Parallel R-tree-based Spatial Query Processing on a Commercial Processing-in-Memory System

The growing volume of data in scientific domains has made spatial query processing increasingly challenging due to high data transfer costs across the memory hierarchy and limited memory bandwidth. To address these bottlenecks and reduce the energy consumed on data movement, this work explores Processing-in-Memory (PIM) systems by executing range queries directly inside memory chips. Unlike prior PIM studies centered on linear scans or hash-based queries, this work is the first to map R-tree range queries onto commercial PIM hardware. The proposed broadcast-based method constructs the R-tree bottom-up on the CPU, broadcasts top levels to UPMEM DPUs (DRAM Processing Units) for global filtering, and distributes lower levels for parallel batched queries in a CPU-DPU system. We evaluate our approach on two real spatial datasets, Sports (999K rectangles) and Lakes (8.4M rectangles), and assess scalability using a synthetic dataset with up to 16M rectangles and 3.9M queries on a commercial UPMEM PIM system with up to 2,540 DPUs. Across all datasets, broadcast-based execution consistently outperforms subtree partitioning by preventing communication from dominating execution. On the Lakes dataset, strong scaling from 512 to 2,540 DPUs reduces kernel time from 64.9 s to 17.6 s, yielding up to 3.66x kernel and 2.70x end-to-end speedup relative to the CPU R-tree search on the same system.
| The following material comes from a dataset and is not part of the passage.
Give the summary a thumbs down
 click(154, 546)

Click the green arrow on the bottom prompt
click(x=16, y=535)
The PIM kernel also consumes approximately 3.4x less energy than the corresponding CPU search (e.g., 59.6 kJ vs. 167.0 kJ on Lakes), demonstrating scalable and energy-efficient hierarchical spatial range queries.
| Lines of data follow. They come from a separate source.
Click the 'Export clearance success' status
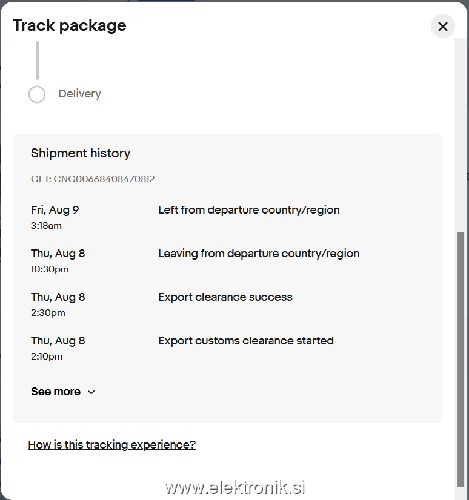 225,297
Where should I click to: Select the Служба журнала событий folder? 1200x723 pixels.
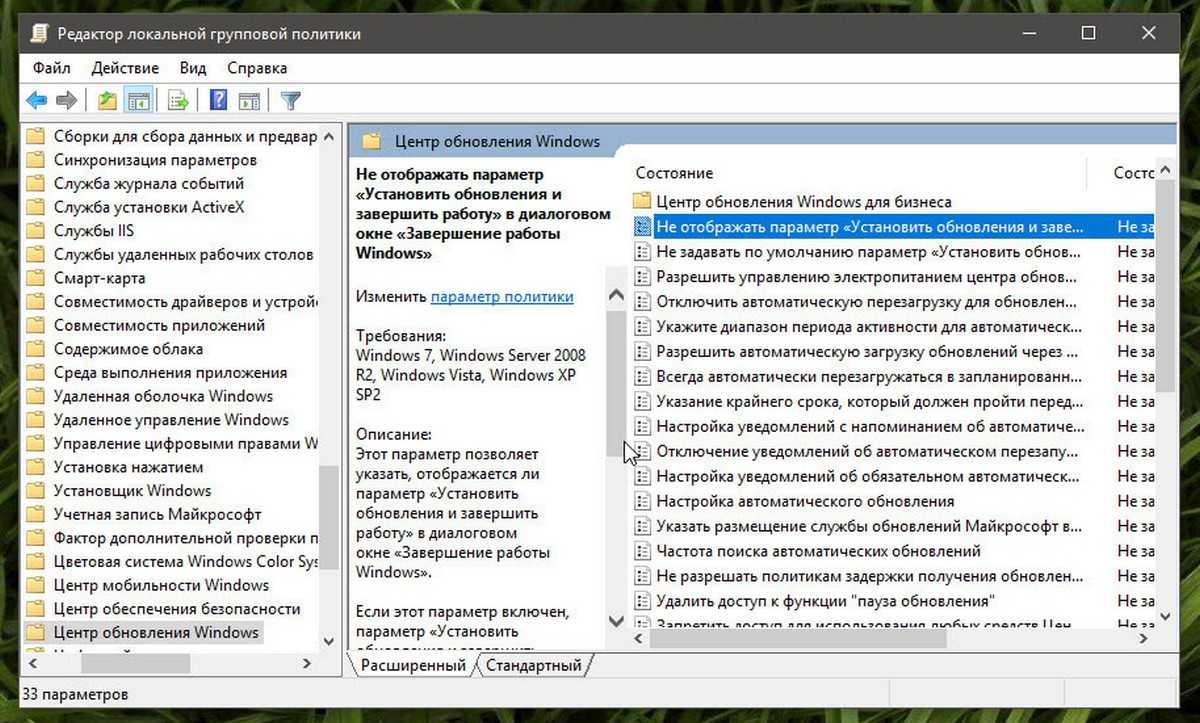(x=148, y=184)
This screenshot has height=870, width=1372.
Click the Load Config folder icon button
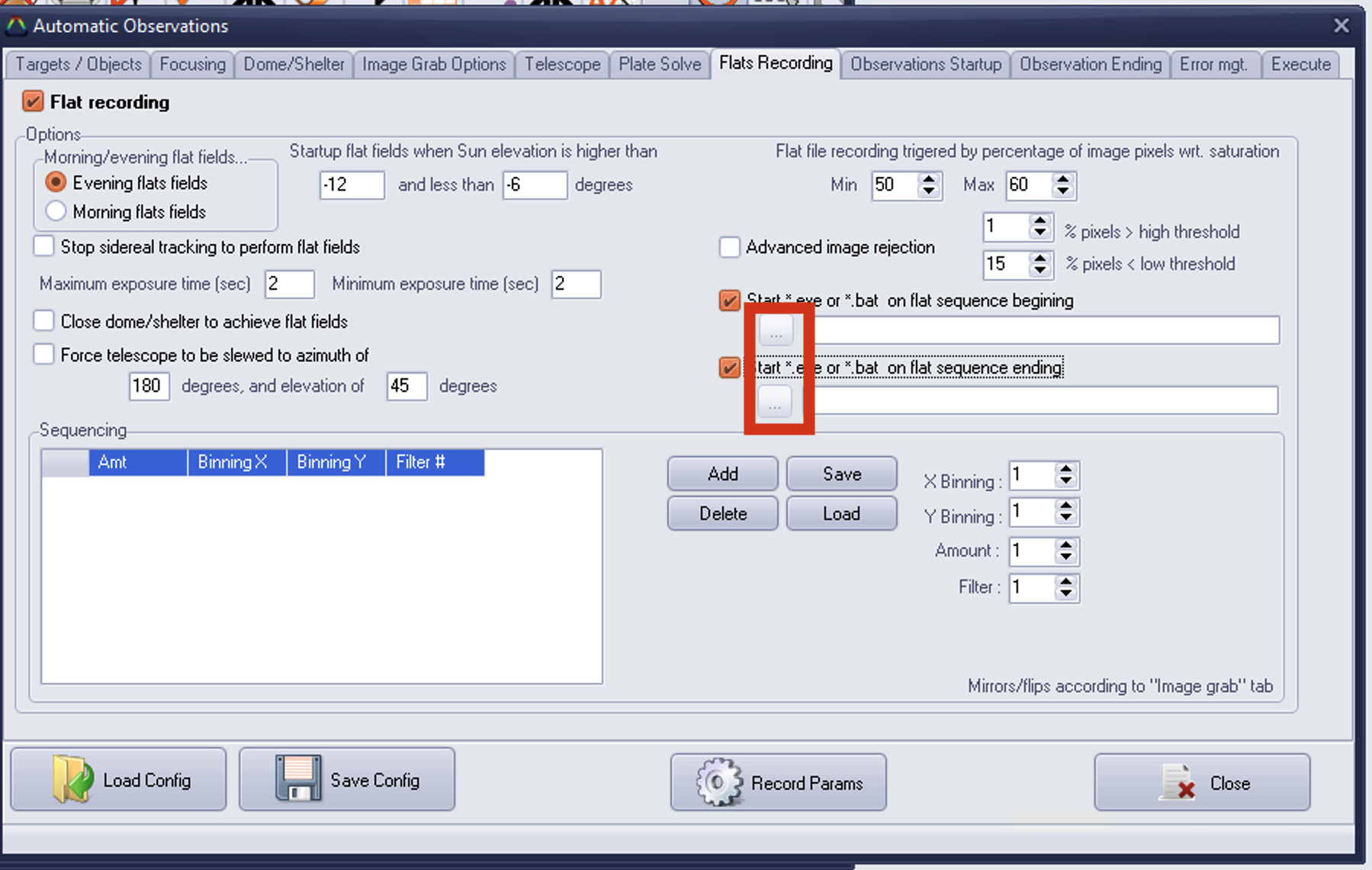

翻译：科学领域数据量的持续增长使得空间查询处理面临严峻挑战，主要原因在于内存层级间高昂的数据传输成本和有限的内存带宽。为突破这些瓶颈并降低数据移动能耗，本文探索了内存计算（PIM）系统，通过直接在内存芯片内部执行范围查询来解决问题。不同于以往聚焦于线性扫描或哈希查询的PIM研究，本文首次将R树范围查询映射到商业PIM硬件上。所提出的基于广播的方法在CPU端自底向上构建R树，将顶层广播至UPMEM DPU（DRAM处理单元）进行全局过滤，并将底层分布至CPU-DPU系统中用于并行批量查询。我们使用两个真实空间数据集——Sports（99.9万个矩形）和Lakes（840万个矩形）——对方法进行评估，并通过包含最多1600万个矩形和390万个查询的合成数据集，在配备最多2540个DPU的商业UPMEM PIM系统上测试可扩展性。在所有数据集上，基于广播的执行方法通过避免通信主导执行过程，始终优于子树划分方法。以Lakes数据集为例，从512个DPU强扩展到2540个DPU时，内核时间从64.9秒降至17.6秒，相比同一系统上的CPU R树搜索，实现了最高3.66倍的内核加速比和2.70倍的端到端加速比。此外，PIM内核的能耗约为对应CPU搜索的1/3.4（例如在Lakes数据集上，59.6千焦对比167.0千焦），展示了可扩展且节能的分层空间范围查询能力。